On the other hand, NASA’s Jet Propulsion Lab should have a pretty decent idea about the probabilities of an asteroid hitting the Earth. According to their Web site, although the Earth has been hit by quite a few large asteroids (Apparently a body smaller than one kilometer would be a meteorite if it hit the Earth. A larger one would be considered an asteroid. But that’s way too abstruse.), “no human in the past 1000 years is known to have been killed by a meteorite or the effects of one impacting.” They note that there are ancient Chinese records of such a death. The say that as best they can tell, there is no large asteroid (the kind that causes widespread destruction and mass deaths) that is likely to strike the Earth in the next several hundred years. That seems to imply probabilities far, far lower than winning the jackpot, at least when calculated over reasonable time spans, like a human lifetime.

The requirement for calculating over a reasonable period brings up another point. I’ve been trying to decide whether the comparison between the probabilities is right or wrong, but I think the asteroid comparison is not just wrong, it’s worse than wrong. It’s actually meaningless. The lottery is a single event, one that takes place once at a specific time, and so the probability applies only for the event. The probability that I will win the lottery before the drawing is zero. So is the probability that I will win after the drawing. But the probability of being hit by an asteroid can only be specified over a period of time. The probability that I will be hit by an asteroid within the next second is vanishingly small. The probability that I will be hit by an asteroid within the next 20 years is also small, but different. So saying that the probability of being hit by an asteroid is larger than the probability of winning the lottery is meaningless unless a time period is specified. But, for the news media, that’s way too abstruse.

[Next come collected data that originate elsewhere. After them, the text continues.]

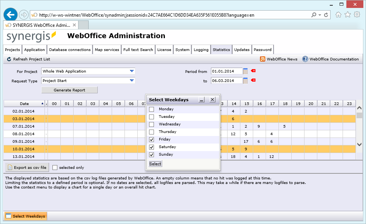This screenshot has width=366, height=224.
Task: Click the WebOffice Documentation help icon
Action: [305, 59]
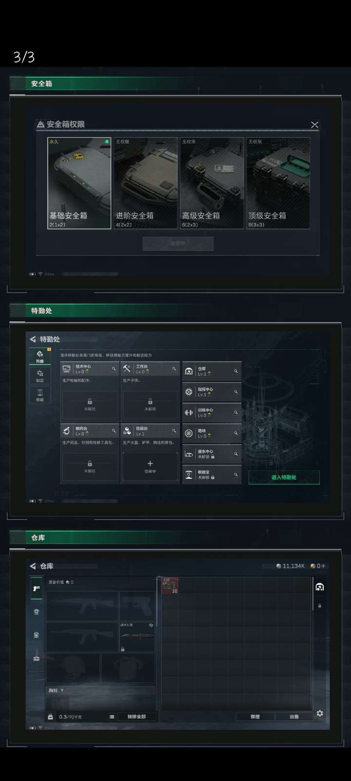
Task: Open warehouse settings gear icon
Action: (320, 713)
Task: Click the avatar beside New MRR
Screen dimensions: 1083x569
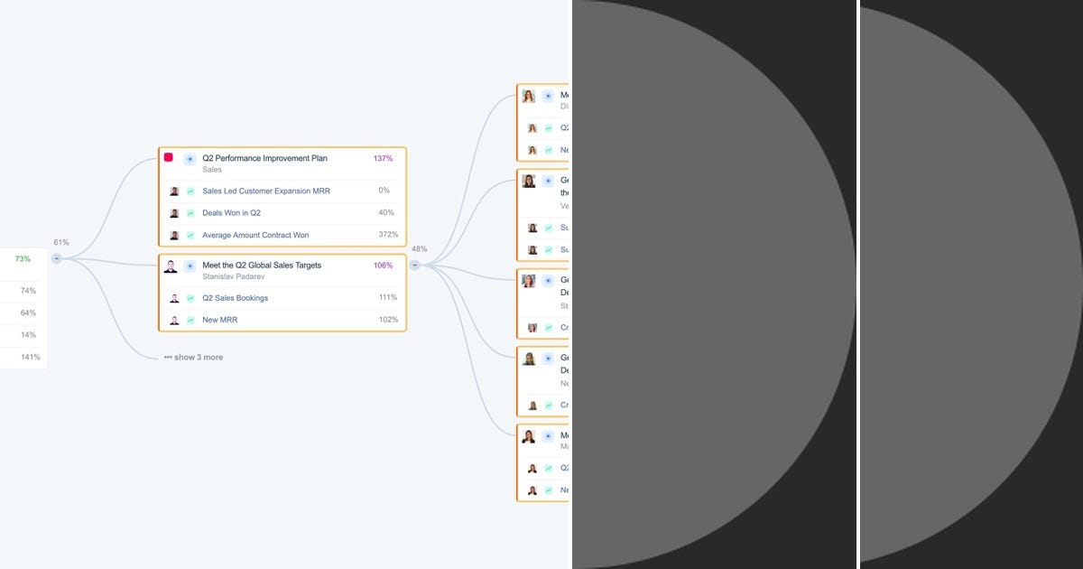Action: (173, 319)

Even if you grant that they actually mean that the probability of being hit by an asteroid over the remainder of your lifetime is greater than winning the next lottery, they’re still wrong. I think you can get a pretty good idea of that from a purely intuitive sense. Consider that the population of the United States is about 314 million. To my knowledge, no one has been killed by a meteorite this year, or last, or the one previous to that, for as long as I can remember. The population of the Earth is about 7 billion, and still, according to the JPL, no one has been reported to have been killed by an asteroid within the last 1000 years. If the probability is greater than the lottery probability, I am pretty sure there would have been reliable reports by now. And since there have been none, I am pretty sure the probabilities are not as great as the news reports are saying.

But still, the probability of winning the lottery is very small. It’s so small that it’s hard to come up with a comparison that has makes any intuitive sense. I always say that your chance of winning the lottery is essentially the same whether you buy a lottery ticket or not. Of course, that’s not really true. But it might as well be.

Admission:

Despite the irrationality of playing a gambling game with odds so absurdly skewed towards the house, Leah and I do buy lottery tickets, and have since we started dating. My mother played the lottery even before that and for a long time I refused to buy her tickets for her. I thought it was just a waste of money. We recognize that it’s basically a tax on the mathematically illiterate, but we explain it on the same basis as a lot of people – it lets us fantasize for a while about what we would do if we won. I’ll let you know how it turns out.